## Problem to solve
Every record must appear in your reply exactly as written.

(Stored records)

>>>>>

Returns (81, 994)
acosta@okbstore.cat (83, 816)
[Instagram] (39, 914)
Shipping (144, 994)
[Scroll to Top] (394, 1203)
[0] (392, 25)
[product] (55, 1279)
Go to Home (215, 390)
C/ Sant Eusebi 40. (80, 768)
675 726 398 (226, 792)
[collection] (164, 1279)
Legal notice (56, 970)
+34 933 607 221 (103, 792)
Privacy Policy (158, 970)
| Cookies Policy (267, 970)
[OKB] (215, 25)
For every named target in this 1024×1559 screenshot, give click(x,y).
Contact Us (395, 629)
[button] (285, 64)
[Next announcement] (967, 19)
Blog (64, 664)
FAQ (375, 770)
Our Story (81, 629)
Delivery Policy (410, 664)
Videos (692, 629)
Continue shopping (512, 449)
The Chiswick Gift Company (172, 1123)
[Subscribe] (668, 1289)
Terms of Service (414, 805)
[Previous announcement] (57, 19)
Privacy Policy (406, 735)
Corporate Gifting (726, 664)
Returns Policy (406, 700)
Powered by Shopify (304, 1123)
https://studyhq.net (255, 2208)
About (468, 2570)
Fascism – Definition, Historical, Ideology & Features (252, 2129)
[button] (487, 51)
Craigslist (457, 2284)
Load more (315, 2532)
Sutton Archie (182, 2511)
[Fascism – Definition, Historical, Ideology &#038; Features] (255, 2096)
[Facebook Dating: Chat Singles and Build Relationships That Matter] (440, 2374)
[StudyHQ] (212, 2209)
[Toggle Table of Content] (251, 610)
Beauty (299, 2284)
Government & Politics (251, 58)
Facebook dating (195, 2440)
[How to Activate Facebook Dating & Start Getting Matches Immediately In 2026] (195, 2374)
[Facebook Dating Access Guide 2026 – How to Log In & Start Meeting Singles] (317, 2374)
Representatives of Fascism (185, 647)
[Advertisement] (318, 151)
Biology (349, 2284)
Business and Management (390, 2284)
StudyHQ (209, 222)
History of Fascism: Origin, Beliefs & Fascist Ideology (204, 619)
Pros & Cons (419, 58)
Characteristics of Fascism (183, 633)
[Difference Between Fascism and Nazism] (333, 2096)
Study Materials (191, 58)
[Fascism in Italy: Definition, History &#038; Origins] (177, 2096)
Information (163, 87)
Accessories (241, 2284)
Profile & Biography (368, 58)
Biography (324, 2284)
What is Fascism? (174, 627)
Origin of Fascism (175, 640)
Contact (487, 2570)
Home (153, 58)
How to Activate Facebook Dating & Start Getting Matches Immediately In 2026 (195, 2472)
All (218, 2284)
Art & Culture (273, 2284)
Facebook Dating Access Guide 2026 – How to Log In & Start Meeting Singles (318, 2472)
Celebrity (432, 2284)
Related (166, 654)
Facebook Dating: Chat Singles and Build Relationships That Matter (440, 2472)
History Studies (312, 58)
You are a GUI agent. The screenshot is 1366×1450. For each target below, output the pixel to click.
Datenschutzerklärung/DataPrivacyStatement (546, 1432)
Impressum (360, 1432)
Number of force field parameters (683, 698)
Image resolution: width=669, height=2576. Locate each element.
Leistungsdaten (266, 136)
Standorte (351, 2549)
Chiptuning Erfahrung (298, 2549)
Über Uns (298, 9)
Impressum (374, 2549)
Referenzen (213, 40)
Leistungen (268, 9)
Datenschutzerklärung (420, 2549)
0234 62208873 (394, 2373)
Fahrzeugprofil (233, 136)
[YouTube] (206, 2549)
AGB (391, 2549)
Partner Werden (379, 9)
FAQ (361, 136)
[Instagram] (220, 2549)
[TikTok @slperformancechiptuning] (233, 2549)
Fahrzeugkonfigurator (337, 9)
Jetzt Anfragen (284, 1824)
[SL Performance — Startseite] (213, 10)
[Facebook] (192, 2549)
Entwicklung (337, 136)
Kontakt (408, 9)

<<<<<

## Result
Returns (81, 994)
acosta@okbstore.cat (83, 816)
[Instagram] (39, 914)
Shipping (144, 994)
[Scroll to Top] (394, 1203)
[0] (392, 25)
[product] (55, 1279)
Go to Home (215, 390)
C/ Sant Eusebi 40. (80, 768)
675 726 398 (226, 792)
[collection] (164, 1279)
Legal notice (56, 970)
+34 933 607 221 (103, 792)
Privacy Policy (158, 970)
| Cookies Policy (267, 970)
[OKB] (215, 25)
For every named target in this 1024×1559 screenshot, give click(x,y).
Contact Us (395, 629)
[button] (285, 64)
[Next announcement] (967, 19)
Blog (64, 664)
FAQ (375, 770)
Our Story (81, 629)
Delivery Policy (410, 664)
Videos (692, 629)
Continue shopping (512, 449)
The Chiswick Gift Company (172, 1123)
[Subscribe] (668, 1289)
Terms of Service (414, 805)
[Previous announcement] (57, 19)
Privacy Policy (406, 735)
Corporate Gifting (726, 664)
Returns Policy (406, 700)
Powered by Shopify (304, 1123)
https://studyhq.net (255, 2208)
About (468, 2570)
Fascism – Definition, Historical, Ideology & Features (252, 2129)
[button] (487, 51)
Craigslist (457, 2284)
Load more (315, 2532)
Sutton Archie (182, 2511)
[Fascism – Definition, Historical, Ideology &#038; Features] (255, 2096)
[Facebook Dating: Chat Singles and Build Relationships That Matter] (440, 2374)
[StudyHQ] (212, 2209)
[Toggle Table of Content] (251, 610)
Beauty (299, 2284)
Government & Politics (251, 58)
Facebook dating (195, 2440)
[How to Activate Facebook Dating & Start Getting Matches Immediately In 2026] (195, 2374)
[Facebook Dating Access Guide 2026 – How to Log In & Start Meeting Singles] (317, 2374)
Representatives of Fascism (185, 647)
[Advertisement] (318, 151)
Biology (349, 2284)
Business and Management (390, 2284)
StudyHQ (209, 222)
History of Fascism: Origin, Beliefs & Fascist Ideology (204, 619)
Pros & Cons (419, 58)
Characteristics of Fascism (183, 633)
[Difference Between Fascism and Nazism] (333, 2096)
Study Materials (191, 58)
[Fascism in Italy: Definition, History &#038; Origins] (177, 2096)
Information (163, 87)
Accessories (241, 2284)
Profile & Biography (368, 58)
Biography (324, 2284)
What is Fascism? (174, 627)
Origin of Fascism (175, 640)
Contact (487, 2570)
Home (153, 58)
How to Activate Facebook Dating & Start Getting Matches Immediately In 2026 (195, 2472)
All (218, 2284)
Art & Culture (273, 2284)
Facebook Dating Access Guide 2026 – How to Log In & Start Meeting Singles (318, 2472)
Celebrity (432, 2284)
Related (166, 654)
Facebook Dating: Chat Singles and Build Relationships That Matter (440, 2472)
History Studies (312, 58)
You are a GUI agent. The screenshot is 1366×1450. For each target below, output the pixel to click.
Datenschutzerklärung/DataPrivacyStatement (546, 1432)
Impressum (360, 1432)
Number of force field parameters (683, 698)
Image resolution: width=669, height=2576. Locate each element.
Leistungsdaten (266, 136)
Standorte (351, 2549)
Chiptuning Erfahrung (298, 2549)
Über Uns (298, 9)
Impressum (374, 2549)
Referenzen (213, 40)
Leistungen (268, 9)
Datenschutzerklärung (420, 2549)
0234 62208873 (394, 2373)
Fahrzeugprofil (233, 136)
[YouTube] (206, 2549)
AGB (391, 2549)
Partner Werden (379, 9)
FAQ (361, 136)
[Instagram] (220, 2549)
[TikTok @slperformancechiptuning] (233, 2549)
Fahrzeugkonfigurator (337, 9)
Jetzt Anfragen (284, 1824)
[SL Performance — Startseite] (213, 10)
[Facebook] (192, 2549)
Entwicklung (337, 136)
Kontakt (408, 9)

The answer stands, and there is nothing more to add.